_WORKING DATA_

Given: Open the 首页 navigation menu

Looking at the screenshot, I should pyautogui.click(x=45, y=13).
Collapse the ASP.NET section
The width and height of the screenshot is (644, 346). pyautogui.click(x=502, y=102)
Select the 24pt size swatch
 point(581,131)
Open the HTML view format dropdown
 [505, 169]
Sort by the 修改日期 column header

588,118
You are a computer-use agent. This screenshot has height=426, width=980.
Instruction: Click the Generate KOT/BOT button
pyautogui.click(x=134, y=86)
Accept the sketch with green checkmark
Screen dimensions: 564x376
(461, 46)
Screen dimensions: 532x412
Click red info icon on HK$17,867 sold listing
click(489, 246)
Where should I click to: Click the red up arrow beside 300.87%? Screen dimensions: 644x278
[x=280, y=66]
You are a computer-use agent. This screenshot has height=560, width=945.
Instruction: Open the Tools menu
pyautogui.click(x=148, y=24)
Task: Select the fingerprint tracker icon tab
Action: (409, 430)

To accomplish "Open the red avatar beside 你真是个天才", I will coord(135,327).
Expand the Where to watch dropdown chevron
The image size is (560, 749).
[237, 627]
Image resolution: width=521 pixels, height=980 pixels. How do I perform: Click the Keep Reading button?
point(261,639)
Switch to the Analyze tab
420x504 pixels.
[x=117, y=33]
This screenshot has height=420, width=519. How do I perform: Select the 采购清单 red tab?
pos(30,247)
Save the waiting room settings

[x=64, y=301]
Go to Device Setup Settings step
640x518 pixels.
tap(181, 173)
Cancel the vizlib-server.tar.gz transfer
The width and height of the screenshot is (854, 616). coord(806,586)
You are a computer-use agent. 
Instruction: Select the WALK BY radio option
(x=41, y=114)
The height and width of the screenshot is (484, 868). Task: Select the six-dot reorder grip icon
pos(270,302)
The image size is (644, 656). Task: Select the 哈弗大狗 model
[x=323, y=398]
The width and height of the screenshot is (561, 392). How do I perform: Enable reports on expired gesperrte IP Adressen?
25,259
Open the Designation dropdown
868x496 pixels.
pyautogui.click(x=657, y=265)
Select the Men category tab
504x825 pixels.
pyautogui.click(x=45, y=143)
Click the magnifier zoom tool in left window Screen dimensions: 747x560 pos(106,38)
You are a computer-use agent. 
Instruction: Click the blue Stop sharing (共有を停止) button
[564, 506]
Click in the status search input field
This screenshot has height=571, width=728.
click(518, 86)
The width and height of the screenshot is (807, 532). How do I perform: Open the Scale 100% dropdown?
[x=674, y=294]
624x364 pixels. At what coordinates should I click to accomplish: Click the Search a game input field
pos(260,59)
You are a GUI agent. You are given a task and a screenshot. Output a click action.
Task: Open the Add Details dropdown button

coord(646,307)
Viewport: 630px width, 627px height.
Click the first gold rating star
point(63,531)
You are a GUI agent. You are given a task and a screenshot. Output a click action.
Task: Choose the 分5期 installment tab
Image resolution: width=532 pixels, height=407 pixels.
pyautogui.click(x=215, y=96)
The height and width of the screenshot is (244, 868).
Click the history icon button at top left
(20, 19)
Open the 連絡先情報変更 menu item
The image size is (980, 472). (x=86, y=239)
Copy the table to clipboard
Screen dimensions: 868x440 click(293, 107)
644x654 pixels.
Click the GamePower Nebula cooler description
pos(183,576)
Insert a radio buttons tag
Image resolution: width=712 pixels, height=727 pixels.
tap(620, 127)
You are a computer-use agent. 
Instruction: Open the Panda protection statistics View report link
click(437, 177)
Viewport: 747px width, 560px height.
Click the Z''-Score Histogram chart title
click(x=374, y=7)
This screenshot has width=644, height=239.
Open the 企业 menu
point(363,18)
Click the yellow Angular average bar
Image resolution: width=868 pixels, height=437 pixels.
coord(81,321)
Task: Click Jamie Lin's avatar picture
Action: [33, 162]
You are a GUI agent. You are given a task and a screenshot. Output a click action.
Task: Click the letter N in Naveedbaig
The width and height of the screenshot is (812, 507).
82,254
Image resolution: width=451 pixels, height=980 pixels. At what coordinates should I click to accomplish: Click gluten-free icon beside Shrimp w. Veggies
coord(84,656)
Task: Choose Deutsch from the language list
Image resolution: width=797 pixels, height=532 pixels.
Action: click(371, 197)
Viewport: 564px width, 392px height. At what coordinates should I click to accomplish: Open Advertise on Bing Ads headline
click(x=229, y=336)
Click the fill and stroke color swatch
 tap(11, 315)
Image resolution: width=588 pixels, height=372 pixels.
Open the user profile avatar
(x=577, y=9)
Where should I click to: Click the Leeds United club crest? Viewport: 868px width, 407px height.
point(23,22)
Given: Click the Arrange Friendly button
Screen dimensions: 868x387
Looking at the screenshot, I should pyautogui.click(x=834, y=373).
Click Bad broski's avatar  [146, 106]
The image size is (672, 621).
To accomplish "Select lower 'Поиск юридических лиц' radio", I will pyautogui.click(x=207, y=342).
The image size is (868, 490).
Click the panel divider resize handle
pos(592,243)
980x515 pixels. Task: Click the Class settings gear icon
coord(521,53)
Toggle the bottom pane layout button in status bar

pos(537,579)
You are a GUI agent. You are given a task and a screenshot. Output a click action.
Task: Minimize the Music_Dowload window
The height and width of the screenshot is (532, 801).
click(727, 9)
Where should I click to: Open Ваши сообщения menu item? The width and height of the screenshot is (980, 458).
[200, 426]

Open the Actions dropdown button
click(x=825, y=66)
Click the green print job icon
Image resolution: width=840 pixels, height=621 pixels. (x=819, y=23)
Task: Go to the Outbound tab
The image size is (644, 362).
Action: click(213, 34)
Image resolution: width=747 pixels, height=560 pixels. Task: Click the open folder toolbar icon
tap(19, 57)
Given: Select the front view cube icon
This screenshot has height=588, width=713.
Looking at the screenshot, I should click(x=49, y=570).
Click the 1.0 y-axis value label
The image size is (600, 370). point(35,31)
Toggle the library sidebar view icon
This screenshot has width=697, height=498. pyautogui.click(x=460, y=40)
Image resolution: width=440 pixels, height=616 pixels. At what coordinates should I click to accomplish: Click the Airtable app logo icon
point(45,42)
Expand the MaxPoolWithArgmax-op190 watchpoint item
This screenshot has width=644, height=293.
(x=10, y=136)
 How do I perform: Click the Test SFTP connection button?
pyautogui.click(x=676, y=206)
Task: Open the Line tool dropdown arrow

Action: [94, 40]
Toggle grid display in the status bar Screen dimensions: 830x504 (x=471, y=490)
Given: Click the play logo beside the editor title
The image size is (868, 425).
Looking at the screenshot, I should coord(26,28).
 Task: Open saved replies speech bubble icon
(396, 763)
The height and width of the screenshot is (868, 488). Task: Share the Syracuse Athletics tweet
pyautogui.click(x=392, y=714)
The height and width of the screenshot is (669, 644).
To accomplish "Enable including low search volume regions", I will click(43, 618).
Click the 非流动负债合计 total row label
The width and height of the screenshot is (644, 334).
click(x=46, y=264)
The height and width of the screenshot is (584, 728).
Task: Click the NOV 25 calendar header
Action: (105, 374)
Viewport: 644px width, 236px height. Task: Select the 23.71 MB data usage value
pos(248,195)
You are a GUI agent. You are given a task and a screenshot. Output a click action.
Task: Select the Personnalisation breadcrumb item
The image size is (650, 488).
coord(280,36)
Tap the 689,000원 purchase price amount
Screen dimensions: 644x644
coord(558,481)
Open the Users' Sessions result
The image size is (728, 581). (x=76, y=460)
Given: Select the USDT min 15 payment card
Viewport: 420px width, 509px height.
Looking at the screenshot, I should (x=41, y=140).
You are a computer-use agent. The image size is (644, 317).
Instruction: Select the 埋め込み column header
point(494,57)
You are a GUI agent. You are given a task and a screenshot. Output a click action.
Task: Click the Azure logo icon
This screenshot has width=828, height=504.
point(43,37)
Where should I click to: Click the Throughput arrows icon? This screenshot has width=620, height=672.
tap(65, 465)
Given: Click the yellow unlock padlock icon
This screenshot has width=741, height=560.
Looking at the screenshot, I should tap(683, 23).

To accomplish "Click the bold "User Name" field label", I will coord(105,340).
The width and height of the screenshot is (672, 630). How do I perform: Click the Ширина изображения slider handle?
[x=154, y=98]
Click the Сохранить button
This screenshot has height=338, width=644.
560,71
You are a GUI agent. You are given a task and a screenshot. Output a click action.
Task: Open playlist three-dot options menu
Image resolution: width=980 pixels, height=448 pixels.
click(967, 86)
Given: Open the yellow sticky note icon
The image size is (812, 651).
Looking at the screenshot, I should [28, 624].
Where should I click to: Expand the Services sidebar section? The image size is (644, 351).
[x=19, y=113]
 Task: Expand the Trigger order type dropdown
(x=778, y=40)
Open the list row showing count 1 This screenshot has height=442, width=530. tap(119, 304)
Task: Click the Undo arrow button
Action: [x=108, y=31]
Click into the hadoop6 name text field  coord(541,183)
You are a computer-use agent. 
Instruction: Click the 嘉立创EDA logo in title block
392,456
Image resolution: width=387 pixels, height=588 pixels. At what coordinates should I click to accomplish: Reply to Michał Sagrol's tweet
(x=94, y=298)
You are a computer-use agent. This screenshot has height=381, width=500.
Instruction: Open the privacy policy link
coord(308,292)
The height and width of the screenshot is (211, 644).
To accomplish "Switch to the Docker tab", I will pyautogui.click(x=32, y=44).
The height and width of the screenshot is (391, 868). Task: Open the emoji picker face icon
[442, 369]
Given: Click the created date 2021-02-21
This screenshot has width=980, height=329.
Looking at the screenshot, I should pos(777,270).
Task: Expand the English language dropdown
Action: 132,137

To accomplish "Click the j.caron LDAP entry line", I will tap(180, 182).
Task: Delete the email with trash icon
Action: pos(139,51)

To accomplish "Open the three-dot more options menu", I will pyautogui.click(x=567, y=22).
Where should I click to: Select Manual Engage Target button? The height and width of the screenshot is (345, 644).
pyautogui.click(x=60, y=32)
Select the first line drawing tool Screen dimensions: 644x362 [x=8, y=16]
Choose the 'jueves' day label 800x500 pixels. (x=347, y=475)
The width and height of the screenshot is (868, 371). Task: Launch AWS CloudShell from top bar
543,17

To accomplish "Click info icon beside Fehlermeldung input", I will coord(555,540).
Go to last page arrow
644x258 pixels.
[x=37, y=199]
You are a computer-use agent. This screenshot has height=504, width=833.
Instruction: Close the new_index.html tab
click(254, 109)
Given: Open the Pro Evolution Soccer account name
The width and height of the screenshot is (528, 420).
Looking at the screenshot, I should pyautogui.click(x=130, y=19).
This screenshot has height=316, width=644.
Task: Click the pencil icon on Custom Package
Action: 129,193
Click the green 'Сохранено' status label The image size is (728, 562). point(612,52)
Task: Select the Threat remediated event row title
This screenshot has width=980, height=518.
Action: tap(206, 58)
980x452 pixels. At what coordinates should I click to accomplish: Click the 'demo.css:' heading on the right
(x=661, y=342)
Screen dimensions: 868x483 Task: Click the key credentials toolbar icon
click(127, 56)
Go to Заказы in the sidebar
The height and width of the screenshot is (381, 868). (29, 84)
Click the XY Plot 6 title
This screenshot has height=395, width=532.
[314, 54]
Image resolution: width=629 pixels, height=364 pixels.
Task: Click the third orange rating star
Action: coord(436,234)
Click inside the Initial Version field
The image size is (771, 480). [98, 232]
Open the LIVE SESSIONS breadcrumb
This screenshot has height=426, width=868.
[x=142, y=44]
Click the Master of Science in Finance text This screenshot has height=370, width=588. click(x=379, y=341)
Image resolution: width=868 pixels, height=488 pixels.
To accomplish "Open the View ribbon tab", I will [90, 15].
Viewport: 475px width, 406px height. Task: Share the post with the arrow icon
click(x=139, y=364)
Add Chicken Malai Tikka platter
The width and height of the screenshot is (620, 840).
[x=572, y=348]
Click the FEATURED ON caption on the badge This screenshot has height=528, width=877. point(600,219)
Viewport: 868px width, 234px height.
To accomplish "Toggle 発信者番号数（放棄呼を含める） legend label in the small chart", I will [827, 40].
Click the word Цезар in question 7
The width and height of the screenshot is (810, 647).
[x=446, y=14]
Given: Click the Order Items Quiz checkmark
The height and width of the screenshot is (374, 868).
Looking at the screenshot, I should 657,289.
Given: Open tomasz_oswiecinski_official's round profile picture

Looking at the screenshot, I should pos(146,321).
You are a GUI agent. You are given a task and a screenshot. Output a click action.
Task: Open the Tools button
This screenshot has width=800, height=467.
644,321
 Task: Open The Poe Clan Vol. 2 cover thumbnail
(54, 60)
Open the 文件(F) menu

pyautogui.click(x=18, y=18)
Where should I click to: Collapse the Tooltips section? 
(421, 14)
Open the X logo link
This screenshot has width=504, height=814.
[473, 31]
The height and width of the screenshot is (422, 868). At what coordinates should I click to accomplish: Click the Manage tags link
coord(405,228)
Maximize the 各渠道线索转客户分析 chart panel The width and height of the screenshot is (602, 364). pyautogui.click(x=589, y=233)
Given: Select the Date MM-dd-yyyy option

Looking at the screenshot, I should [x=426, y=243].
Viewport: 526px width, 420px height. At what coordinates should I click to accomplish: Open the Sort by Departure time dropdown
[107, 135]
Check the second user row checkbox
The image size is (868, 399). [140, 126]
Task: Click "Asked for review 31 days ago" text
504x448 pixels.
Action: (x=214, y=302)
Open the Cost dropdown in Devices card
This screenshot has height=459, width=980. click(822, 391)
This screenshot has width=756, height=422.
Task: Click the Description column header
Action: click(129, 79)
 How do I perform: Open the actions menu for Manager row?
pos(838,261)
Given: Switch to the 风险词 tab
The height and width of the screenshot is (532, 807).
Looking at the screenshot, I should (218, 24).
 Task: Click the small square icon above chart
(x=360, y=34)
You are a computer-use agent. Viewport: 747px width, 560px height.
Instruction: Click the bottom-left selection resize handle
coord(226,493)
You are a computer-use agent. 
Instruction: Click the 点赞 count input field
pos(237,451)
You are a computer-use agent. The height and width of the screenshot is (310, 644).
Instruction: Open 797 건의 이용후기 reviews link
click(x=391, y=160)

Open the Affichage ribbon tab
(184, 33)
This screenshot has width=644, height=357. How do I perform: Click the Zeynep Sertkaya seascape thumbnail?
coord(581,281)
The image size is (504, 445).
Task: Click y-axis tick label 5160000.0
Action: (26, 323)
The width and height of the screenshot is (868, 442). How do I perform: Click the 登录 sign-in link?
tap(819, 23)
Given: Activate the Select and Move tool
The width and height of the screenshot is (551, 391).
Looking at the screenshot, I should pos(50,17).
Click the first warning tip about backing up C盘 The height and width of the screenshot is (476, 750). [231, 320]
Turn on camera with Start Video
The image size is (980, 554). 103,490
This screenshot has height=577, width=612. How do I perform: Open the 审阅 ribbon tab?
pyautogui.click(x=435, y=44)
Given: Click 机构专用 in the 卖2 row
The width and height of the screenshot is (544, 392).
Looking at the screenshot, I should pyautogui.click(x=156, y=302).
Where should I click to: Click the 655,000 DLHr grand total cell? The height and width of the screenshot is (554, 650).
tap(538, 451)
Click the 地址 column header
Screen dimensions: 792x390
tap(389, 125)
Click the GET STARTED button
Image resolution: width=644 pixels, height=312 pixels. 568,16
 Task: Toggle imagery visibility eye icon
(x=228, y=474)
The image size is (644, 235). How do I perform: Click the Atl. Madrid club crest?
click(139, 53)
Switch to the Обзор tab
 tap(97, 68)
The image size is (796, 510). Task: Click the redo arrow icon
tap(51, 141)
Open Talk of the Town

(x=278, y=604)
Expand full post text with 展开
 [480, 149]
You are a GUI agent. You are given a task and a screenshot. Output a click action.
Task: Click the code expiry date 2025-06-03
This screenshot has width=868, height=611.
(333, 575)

_AIM OF THE EXERCISE_
Given the data above, which lines hold the string "Choose"? Return them.

_ANSWER AREA_
Task: Choose the 分5期 installment tab
Task: Choose Deutsch from the language list
Choose the 'jueves' day label 800x500 pixels. (x=347, y=475)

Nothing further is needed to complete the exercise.